PAGE TEXT:
John Neville (Baron Munchausen), Sarah Polley (Sally Salt), Eric Idle (Berthold/Desmond), Winston Dennis (Albrecht/Bill), Jack Purvis (Gustavus/Jeremy), Charles McKeown (Adolphus/Rupert), Jonathan Pryce (Horatio Jackson), Oliver Reed (Vulcan), Robin Williams [uncredited] (King of the Moon), Uma Thurman (Venus/Rose), Valentine Cortese (Queen of the Moon/Violet), Peter Jeffrey (Sultan), Bill Patterson (Harry Salt)


Plot

At the end of the 18th Century, while in a city under siege from Turkish hordes, a theatrical troupe put on a play based on the extravagant exploits of Baron Munchausen. An old man who claims to be the real Baron Munchausen then invades the theatre. He takes it upon himself to rescue the ladies of the troupe from the Turks. Accompanied by young Sally Salt, he sets forth in a balloon made from the actress’s knickers to reunite his three companions. It is an adventure that takes the Baron to the Moon inhabited by giants whose heads sometimes fly off independent of their bodies, down to the lair of the god Vulcan where Munchausen seduces Vulcan’s wife Venus, and into the belly of a whale.


Baron Munchausen, or to use him his real name, Karl Friederich Hieronymous Von Munchausen, was an actual historic figure. Born in Bodenwerder, Germany in 1720, died 1797, Munchausen spent most of his life in the army. In the officer’s mess, he began to concoct fanciful accounts of his exploits. These were later collected and published as Baron Munchausen’s Narrative of His Marvellous Travels and Campaigns in Russia (1795) by his friend Rudolf Erich Raspe, something that Munchausen was never pleased with, even though the book proved immensely popular. The material always proved lucrative to filmmakers – fantasy pioneer Georges Melies made a version The Adventures of Baron Munchausen (1911); there was a British version in 1927; Münchhausen (1943), an opulent colour production financed by the Nazis; Baron Munchausen (1962), a part-live, part-animated version by Czech Karel Zeman; The Fabulous Adventures of Baron Munchausen (1977), a French-made animated children’s film; and subsequently Baron Münchhausen (2012), a German tv mini-series.

(Extracted data entries)
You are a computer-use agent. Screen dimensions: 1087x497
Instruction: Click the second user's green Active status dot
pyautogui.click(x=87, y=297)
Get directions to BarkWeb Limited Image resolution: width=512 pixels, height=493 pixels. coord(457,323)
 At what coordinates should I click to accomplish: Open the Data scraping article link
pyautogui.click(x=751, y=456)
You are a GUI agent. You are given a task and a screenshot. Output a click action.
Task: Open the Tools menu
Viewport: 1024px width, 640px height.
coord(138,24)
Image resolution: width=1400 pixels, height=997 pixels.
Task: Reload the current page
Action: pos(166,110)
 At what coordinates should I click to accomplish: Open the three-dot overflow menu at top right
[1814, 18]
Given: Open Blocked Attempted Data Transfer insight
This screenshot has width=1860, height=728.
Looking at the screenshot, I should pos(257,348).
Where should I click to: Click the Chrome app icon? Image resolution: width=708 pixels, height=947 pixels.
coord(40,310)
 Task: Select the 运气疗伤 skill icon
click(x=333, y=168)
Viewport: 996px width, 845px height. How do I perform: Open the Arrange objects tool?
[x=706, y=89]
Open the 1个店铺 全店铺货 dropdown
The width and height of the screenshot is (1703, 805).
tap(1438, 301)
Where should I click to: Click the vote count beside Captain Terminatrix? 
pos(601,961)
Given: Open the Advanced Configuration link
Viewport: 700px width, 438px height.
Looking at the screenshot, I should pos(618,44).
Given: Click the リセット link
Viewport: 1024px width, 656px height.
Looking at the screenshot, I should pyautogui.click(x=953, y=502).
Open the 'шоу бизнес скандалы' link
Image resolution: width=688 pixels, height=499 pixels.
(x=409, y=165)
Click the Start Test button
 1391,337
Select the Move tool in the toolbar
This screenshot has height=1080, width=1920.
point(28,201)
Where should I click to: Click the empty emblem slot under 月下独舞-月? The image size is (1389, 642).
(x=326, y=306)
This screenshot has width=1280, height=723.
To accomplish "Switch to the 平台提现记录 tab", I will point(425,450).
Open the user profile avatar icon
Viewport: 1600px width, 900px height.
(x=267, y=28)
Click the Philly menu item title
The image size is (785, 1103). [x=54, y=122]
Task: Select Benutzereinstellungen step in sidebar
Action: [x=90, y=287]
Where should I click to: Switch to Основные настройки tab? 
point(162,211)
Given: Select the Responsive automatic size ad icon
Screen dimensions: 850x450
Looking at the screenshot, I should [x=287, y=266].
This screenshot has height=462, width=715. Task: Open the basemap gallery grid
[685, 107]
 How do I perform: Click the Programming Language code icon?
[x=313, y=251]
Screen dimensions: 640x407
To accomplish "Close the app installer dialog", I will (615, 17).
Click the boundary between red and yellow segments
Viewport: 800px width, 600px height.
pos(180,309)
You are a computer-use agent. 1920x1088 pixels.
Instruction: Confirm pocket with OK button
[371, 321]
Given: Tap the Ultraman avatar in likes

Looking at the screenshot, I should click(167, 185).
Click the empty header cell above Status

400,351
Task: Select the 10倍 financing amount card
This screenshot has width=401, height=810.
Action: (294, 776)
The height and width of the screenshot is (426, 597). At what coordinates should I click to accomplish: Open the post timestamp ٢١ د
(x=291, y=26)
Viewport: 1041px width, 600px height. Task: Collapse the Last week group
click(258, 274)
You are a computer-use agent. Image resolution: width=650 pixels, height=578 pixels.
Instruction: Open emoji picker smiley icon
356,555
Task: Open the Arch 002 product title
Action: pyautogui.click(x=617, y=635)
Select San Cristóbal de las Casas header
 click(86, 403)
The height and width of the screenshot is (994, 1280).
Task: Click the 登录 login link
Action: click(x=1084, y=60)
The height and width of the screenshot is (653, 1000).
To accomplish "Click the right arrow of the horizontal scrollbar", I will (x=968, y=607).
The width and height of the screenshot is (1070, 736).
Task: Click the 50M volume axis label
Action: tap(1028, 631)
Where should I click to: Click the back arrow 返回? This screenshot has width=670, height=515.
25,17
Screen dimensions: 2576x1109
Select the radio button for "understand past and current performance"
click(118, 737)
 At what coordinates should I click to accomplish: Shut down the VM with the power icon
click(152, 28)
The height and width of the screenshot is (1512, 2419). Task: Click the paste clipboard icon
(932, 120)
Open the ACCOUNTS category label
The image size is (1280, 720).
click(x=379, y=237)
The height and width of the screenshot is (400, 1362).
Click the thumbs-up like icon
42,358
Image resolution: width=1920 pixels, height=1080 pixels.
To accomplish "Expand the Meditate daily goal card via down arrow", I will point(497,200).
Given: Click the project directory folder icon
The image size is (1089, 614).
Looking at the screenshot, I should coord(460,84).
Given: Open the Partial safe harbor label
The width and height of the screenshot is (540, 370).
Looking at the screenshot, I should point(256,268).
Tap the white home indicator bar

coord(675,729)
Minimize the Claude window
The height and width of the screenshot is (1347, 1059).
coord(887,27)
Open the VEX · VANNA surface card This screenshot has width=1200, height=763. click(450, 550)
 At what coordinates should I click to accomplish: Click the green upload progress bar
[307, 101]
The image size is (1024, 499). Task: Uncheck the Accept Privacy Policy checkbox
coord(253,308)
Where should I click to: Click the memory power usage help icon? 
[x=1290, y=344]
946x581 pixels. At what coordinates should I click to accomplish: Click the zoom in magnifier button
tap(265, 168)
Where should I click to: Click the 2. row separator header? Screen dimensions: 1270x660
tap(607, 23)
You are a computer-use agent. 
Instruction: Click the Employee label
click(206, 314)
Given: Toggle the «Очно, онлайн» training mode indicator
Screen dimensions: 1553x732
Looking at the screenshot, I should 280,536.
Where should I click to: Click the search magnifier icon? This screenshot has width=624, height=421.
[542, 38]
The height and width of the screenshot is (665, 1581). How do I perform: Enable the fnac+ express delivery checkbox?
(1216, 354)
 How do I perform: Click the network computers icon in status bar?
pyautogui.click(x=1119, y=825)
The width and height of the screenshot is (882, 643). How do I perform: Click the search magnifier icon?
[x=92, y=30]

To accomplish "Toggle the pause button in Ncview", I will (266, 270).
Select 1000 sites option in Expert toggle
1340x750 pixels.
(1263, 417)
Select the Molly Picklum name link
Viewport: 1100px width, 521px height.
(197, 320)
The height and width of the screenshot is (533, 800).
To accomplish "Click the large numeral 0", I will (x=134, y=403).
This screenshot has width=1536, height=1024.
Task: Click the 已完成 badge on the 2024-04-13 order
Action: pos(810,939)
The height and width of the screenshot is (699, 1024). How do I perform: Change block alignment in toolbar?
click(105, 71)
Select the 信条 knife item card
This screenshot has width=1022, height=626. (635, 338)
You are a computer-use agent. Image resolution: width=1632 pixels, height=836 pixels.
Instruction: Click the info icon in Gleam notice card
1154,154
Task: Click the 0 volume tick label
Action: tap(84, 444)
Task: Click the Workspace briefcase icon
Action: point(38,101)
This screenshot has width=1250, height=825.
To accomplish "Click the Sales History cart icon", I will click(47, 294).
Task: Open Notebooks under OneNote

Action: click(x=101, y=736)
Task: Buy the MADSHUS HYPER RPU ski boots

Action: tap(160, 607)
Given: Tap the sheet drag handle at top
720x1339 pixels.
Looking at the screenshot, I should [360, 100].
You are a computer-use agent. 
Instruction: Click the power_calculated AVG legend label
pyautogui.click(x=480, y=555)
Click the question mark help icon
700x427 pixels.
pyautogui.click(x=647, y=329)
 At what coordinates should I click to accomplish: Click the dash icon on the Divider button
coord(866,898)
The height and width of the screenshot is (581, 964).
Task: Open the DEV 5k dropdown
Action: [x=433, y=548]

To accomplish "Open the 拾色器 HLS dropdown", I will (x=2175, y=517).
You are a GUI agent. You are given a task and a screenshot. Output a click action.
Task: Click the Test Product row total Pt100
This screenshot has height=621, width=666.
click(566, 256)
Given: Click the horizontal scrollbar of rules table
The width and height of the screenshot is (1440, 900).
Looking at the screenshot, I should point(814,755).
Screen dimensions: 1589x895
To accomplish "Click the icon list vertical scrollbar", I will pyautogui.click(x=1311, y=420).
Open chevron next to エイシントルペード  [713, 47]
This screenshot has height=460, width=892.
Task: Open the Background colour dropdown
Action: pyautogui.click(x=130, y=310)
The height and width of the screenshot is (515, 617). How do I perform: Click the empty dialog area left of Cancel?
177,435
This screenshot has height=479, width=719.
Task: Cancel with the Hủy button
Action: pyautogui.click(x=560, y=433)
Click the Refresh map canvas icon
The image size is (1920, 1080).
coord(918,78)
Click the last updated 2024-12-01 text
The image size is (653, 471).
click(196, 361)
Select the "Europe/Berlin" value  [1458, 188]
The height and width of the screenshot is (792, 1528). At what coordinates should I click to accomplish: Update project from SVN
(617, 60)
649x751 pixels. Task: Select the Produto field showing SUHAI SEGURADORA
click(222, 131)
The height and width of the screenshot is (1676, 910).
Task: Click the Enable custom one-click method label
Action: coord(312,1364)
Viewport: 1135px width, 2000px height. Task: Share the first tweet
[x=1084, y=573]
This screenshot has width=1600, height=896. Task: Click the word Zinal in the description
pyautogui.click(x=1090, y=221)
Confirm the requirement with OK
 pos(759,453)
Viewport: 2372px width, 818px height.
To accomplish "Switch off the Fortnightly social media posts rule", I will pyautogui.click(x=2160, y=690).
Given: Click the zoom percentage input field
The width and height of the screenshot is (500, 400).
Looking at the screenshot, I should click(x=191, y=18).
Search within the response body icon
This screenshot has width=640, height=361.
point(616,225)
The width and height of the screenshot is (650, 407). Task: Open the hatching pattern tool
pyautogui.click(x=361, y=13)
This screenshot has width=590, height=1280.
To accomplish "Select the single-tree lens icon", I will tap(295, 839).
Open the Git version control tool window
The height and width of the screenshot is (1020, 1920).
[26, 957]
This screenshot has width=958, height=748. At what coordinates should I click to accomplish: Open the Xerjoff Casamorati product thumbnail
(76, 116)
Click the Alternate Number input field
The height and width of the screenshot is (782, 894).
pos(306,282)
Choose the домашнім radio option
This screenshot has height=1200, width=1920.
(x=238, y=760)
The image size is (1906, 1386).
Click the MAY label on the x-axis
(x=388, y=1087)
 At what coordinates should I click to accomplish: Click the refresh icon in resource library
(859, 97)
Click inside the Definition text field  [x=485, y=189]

WRITTEN TASKS:
- a) In the records, reproduce the lines verbatim, beginning with the line that contains "The height and width of the screenshot is (699, 1024)." and ending after the line that contains "will click(47, 294).".
- b) Write the next part of the text about the Baron Munchausen film, picking up after its final sentence.

FINAL ANSWERS:
- a)
The height and width of the screenshot is (699, 1024). How do I perform: Change block alignment in toolbar?
click(105, 71)
Select the 信条 knife item card
This screenshot has width=1022, height=626. (635, 338)
You are a computer-use agent. Image resolution: width=1632 pixels, height=836 pixels.
Instruction: Click the info icon in Gleam notice card
1154,154
Task: Click the 0 volume tick label
Action: tap(84, 444)
Task: Click the Workspace briefcase icon
Action: point(38,101)
This screenshot has width=1250, height=825.
To accomplish "Click the Sales History cart icon", I will click(47, 294).

- b)
This version comes from former Monty Python member Terry Gilliam. Gilliam had been responsible for the animated cut-outs on the tv series Monty Python’s Flying Circus (1969-74) and co-directed the first Python film Monty Python and the Holy Grail (1975). Gilliam became a solo director with Jabberwocky (1977), gained commercial success with Time Bandits (1981) and critical acclaim with Brazil (1985). Subsequently, Terry Gilliam went onto make a number of genre films with The Fisher King (1991), Twelve Monkeys (1995), Fear and Loathing in Las Vegas (1998), The Brothers Grimm (2005), Tideland (2005), The Imaginarium of Doctor Parnassus (2009), The Zero Theorem (2013) and The Man Who Killed Don Quixote (2018).

The Adventures of Baron Munchausen was a deeply troubled production – the problems involved in shooting internationally pushed the budget up from 25 to 40 million dollars, nearly had Terry Gilliam fired and forced the dumping of substantial sections of script in an attempt to bring the spiralling budget down. Even when released, The Adventures of Baron Munchausen earned little of its cost back and once featured prominently on a list of the biggest financial flops in Hollywood history.

Baron Munchausen (John Neville) and his companion Sally Salt (a young Sarah Polley) in The Adventures of Baron Munchausen (1989)
Baron Munchausen (John Neville) and his companion Sally Salt (a young Sarah Polley)

Despite all of these troubles, The Adventures of Baron Munchausen comes with surprising consistency. It is opulent and grandiose as it sweeps wildly through both the poetic and the absurd. Like Gilliam’s Brazil before it, it is an out of control film, often becoming buried in effects, but Terry Gilliam never loses sight of the Baron’s unflappable certainty throughout. John Neville (who physically resembles the Baron in Gustave Doré’s illustrations for the original versions of the Raspe stories) gives a wonderful performance of fruity courtliness and ramshackle nobility. The rest of the cast are fine – except for an unbilled, overacting Robin Williams – especially a young Sarah Polley who gives one of the best child performances in ages and Oliver Reed who has rarely been better as the puppydoggish Vulcan.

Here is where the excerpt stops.